## Written request
Render every line of the entries below as a Markdown table with two columns, Row and Line. Give each line a row number and omit blank lines.

## Data provided
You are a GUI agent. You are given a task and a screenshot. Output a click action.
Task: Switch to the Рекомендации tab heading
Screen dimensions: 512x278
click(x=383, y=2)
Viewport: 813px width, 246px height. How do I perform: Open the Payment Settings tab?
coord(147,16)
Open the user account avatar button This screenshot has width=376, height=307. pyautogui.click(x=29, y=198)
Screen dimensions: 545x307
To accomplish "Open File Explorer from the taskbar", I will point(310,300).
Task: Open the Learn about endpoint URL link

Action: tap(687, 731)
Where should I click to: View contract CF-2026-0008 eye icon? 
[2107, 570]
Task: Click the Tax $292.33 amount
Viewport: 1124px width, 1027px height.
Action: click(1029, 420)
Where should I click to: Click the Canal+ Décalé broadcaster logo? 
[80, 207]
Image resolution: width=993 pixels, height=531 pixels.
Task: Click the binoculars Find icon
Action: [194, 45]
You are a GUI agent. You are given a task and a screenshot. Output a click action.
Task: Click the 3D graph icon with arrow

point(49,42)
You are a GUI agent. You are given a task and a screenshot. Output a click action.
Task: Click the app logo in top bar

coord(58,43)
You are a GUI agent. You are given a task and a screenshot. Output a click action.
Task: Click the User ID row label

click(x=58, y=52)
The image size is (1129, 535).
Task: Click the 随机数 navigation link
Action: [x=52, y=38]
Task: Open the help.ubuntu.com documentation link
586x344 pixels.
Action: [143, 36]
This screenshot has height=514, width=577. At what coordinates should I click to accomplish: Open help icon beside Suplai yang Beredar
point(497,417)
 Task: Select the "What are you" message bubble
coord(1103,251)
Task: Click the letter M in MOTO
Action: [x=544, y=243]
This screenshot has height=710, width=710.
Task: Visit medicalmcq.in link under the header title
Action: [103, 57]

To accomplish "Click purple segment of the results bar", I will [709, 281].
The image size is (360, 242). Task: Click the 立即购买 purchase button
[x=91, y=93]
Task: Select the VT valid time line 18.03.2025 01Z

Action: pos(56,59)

## Solution
| Row | Line |
|---|---|
| 1 | You are a GUI agent. You are given a task and a screenshot. Output a click action. |
| 2 | Task: Switch to the Рекомендации tab heading |
| 3 | Screen dimensions: 512x278 |
| 4 | click(x=383, y=2) |
| 5 | Viewport: 813px width, 246px height. How do I perform: Open the Payment Settings tab? |
| 6 | coord(147,16) |
| 7 | Open the user account avatar button This screenshot has width=376, height=307. pyautogui.click(x=29, y=198) |
| 8 | Screen dimensions: 545x307 |
| 9 | To accomplish "Open File Explorer from the taskbar", I will point(310,300). |
| 10 | Task: Open the Learn about endpoint URL link |
| 11 | Action: tap(687, 731) |
| 12 | Where should I click to: View contract CF-2026-0008 eye icon?  |
| 13 | [2107, 570] |
| 14 | Task: Click the Tax $292.33 amount |
| 15 | Viewport: 1124px width, 1027px height. |
| 16 | Action: click(1029, 420) |
| 17 | Where should I click to: Click the Canal+ Décalé broadcaster logo?  |
| 18 | [80, 207] |
| 19 | Image resolution: width=993 pixels, height=531 pixels. |
| 20 | Task: Click the binoculars Find icon |
| 21 | Action: [194, 45] |
| 22 | You are a GUI agent. You are given a task and a screenshot. Output a click action. |
| 23 | Task: Click the 3D graph icon with arrow |
| 24 | point(49,42) |
| 25 | You are a GUI agent. You are given a task and a screenshot. Output a click action. |
| 26 | Task: Click the app logo in top bar |
| 27 | coord(58,43) |
| 28 | You are a GUI agent. You are given a task and a screenshot. Output a click action. |
| 29 | Task: Click the User ID row label |
| 30 | click(x=58, y=52) |
| 31 | The image size is (1129, 535). |
| 32 | Task: Click the 随机数 navigation link |
| 33 | Action: [x=52, y=38] |
| 34 | Task: Open the help.ubuntu.com documentation link |
| 35 | 586x344 pixels. |
| 36 | Action: [143, 36] |
| 37 | This screenshot has height=514, width=577. At what coordinates should I click to accomplish: Open help icon beside Suplai yang Beredar |
| 38 | point(497,417) |
| 39 |  Task: Select the "What are you" message bubble |
| 40 | coord(1103,251) |
| 41 | Task: Click the letter M in MOTO |
| 42 | Action: [x=544, y=243] |
| 43 | This screenshot has height=710, width=710. |
| 44 | Task: Visit medicalmcq.in link under the header title |
| 45 | Action: [103, 57] |
| 46 | To accomplish "Click purple segment of the results bar", I will [709, 281]. |
| 47 | The image size is (360, 242). Task: Click the 立即购买 purchase button |
| 48 | [x=91, y=93] |
| 49 | Task: Select the VT valid time line 18.03.2025 01Z |
| 50 | Action: pos(56,59) |